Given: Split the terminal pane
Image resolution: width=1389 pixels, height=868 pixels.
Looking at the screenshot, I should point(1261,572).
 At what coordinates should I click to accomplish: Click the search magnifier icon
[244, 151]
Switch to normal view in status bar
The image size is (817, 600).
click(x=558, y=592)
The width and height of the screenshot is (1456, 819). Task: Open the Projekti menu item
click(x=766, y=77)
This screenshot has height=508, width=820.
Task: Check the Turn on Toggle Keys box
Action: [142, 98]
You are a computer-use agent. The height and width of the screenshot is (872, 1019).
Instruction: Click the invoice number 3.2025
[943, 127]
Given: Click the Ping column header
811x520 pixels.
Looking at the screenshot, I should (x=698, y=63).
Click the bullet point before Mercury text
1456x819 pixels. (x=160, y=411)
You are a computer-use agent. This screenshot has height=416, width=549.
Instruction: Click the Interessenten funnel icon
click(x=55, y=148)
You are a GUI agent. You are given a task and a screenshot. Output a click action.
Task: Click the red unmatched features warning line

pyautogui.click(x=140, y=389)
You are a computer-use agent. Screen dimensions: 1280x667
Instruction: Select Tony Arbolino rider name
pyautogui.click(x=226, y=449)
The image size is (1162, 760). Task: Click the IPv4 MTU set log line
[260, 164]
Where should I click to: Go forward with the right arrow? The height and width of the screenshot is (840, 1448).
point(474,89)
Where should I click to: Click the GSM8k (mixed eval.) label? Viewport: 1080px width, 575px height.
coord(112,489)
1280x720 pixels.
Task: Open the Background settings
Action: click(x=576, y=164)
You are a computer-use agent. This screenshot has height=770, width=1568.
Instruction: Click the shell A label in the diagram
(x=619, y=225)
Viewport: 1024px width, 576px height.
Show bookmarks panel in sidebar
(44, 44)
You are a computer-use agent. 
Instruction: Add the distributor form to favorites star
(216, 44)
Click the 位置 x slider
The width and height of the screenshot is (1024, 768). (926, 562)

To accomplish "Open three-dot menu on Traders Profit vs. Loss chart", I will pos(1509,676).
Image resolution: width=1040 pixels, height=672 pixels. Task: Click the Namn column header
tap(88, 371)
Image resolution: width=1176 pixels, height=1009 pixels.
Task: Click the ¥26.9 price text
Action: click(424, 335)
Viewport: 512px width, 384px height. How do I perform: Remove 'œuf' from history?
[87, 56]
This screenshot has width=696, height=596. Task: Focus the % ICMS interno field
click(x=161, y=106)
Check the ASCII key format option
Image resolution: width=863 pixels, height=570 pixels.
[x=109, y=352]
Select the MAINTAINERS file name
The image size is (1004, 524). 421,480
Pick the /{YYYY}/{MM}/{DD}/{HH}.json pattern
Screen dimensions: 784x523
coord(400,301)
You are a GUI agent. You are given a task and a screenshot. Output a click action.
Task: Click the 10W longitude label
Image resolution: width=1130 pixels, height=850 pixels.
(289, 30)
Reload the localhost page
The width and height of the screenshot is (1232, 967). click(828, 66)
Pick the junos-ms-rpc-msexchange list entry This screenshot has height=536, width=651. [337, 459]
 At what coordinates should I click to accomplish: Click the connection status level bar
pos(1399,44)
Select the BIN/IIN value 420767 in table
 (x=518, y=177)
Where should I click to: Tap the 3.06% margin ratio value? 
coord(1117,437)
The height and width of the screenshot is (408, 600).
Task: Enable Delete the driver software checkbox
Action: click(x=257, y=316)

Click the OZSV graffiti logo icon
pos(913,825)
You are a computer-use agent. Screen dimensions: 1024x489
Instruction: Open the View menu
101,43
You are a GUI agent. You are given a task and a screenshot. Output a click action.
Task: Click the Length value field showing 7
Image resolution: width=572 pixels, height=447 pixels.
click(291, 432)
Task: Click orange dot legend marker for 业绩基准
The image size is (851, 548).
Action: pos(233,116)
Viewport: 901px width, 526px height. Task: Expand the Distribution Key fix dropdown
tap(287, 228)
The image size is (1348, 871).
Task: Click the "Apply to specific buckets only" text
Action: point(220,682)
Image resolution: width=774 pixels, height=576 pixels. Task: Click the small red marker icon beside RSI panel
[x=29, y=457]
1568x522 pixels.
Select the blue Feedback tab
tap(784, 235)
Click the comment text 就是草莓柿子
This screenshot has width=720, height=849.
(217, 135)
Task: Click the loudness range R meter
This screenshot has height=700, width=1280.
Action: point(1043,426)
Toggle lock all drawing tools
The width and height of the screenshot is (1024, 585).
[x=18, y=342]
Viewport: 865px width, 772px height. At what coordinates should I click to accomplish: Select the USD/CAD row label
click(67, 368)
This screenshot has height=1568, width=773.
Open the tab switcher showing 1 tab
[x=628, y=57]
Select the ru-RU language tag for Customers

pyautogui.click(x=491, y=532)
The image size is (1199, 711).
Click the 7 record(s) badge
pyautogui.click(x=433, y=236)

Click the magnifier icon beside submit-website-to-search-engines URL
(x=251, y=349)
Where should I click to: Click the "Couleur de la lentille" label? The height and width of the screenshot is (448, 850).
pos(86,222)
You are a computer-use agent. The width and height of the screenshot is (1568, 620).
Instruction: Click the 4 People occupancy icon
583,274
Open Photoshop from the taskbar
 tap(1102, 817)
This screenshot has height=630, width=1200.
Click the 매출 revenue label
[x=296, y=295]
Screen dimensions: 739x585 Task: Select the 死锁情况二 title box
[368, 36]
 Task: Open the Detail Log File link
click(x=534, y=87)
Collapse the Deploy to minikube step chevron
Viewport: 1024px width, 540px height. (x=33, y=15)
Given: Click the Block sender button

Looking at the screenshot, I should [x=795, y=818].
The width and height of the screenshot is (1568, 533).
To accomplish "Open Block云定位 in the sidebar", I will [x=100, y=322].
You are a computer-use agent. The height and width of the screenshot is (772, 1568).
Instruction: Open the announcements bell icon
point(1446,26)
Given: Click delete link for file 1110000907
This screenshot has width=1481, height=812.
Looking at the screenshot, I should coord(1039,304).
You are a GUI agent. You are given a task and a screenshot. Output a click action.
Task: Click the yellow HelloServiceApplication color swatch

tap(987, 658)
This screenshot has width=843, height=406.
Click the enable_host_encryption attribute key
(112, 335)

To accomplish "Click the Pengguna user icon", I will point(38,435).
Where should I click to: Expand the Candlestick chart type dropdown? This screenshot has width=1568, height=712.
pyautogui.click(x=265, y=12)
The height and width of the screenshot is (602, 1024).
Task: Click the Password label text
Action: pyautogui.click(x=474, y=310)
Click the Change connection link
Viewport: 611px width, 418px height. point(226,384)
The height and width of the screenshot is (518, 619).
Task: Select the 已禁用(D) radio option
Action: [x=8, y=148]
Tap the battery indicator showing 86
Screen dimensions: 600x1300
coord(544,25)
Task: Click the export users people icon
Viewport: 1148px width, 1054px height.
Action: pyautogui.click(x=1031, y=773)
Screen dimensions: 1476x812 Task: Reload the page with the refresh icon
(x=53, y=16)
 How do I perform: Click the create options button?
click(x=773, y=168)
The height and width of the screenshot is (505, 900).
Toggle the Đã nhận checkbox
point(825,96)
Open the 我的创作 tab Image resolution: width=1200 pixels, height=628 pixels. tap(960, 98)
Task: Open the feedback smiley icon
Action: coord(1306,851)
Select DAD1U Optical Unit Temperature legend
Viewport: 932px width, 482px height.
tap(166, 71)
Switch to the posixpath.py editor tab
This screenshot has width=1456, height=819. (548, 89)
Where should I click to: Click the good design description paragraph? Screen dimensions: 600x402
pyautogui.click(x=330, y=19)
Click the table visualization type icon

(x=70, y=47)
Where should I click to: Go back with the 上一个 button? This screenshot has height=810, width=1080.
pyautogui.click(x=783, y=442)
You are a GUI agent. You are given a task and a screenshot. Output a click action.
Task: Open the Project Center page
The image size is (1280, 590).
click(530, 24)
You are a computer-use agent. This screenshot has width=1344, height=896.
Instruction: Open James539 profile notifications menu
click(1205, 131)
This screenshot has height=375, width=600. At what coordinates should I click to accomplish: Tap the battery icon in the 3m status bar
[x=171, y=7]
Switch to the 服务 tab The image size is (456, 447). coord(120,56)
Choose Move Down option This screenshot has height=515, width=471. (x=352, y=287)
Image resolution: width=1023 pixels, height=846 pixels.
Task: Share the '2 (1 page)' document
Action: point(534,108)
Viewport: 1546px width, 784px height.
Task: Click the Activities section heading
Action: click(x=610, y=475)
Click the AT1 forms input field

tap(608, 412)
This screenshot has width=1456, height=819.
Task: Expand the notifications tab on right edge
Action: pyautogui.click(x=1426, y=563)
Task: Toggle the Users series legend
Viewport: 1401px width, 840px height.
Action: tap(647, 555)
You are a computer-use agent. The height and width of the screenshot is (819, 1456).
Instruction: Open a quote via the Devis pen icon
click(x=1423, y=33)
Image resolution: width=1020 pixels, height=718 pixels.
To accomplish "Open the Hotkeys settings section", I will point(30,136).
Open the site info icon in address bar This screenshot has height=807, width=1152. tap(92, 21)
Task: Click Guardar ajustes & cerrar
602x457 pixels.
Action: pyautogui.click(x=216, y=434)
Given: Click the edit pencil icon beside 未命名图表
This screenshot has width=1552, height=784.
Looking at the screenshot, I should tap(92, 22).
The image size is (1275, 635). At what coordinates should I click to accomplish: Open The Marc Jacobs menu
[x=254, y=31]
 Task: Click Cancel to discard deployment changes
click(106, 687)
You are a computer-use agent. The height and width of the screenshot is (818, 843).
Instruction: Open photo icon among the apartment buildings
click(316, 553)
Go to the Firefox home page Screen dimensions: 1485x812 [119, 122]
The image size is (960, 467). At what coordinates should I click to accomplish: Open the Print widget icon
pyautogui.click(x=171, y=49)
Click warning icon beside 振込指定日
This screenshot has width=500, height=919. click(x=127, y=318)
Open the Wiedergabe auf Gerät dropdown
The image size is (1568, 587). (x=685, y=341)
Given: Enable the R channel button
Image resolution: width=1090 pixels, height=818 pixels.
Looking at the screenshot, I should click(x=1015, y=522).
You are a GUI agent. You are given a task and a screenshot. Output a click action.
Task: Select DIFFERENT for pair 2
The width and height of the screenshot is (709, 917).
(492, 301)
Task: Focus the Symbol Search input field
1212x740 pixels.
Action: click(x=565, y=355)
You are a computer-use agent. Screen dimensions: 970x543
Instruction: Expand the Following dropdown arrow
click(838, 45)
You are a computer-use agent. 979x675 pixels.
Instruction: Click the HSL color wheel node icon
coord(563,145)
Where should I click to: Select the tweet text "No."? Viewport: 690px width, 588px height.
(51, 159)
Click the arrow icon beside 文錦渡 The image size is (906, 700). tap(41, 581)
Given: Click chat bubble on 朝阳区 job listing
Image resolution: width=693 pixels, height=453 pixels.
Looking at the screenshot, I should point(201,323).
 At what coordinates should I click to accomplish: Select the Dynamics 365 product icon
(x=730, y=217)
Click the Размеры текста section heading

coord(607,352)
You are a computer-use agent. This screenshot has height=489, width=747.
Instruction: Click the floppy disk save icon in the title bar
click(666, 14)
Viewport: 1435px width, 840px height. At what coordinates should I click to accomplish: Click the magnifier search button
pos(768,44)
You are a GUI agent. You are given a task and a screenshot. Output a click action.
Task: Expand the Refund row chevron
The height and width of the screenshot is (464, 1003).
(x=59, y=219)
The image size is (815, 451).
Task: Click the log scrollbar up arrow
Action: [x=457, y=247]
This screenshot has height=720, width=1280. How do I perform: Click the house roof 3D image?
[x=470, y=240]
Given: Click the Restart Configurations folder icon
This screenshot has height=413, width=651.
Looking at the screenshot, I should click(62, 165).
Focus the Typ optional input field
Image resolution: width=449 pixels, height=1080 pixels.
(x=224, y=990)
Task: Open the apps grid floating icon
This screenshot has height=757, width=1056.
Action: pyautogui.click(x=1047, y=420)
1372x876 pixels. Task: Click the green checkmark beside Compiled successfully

Aim:
In the items from the line with "You are a computer-use agent. 979x675 pixels." to the line with "coord(607,352)", change "job listing" to "job posting". Write out only those lines, with nothing else altered.

Solution to this problem:
You are a computer-use agent. 979x675 pixels.
Instruction: Click the HSL color wheel node icon
coord(563,145)
Where should I click to: Select the tweet text "No."? Viewport: 690px width, 588px height.
(51, 159)
Click the arrow icon beside 文錦渡 The image size is (906, 700). tap(41, 581)
Given: Click chat bubble on 朝阳区 job posting
Image resolution: width=693 pixels, height=453 pixels.
Looking at the screenshot, I should point(201,323).
 At what coordinates should I click to accomplish: Select the Dynamics 365 product icon
(x=730, y=217)
Click the Размеры текста section heading

coord(607,352)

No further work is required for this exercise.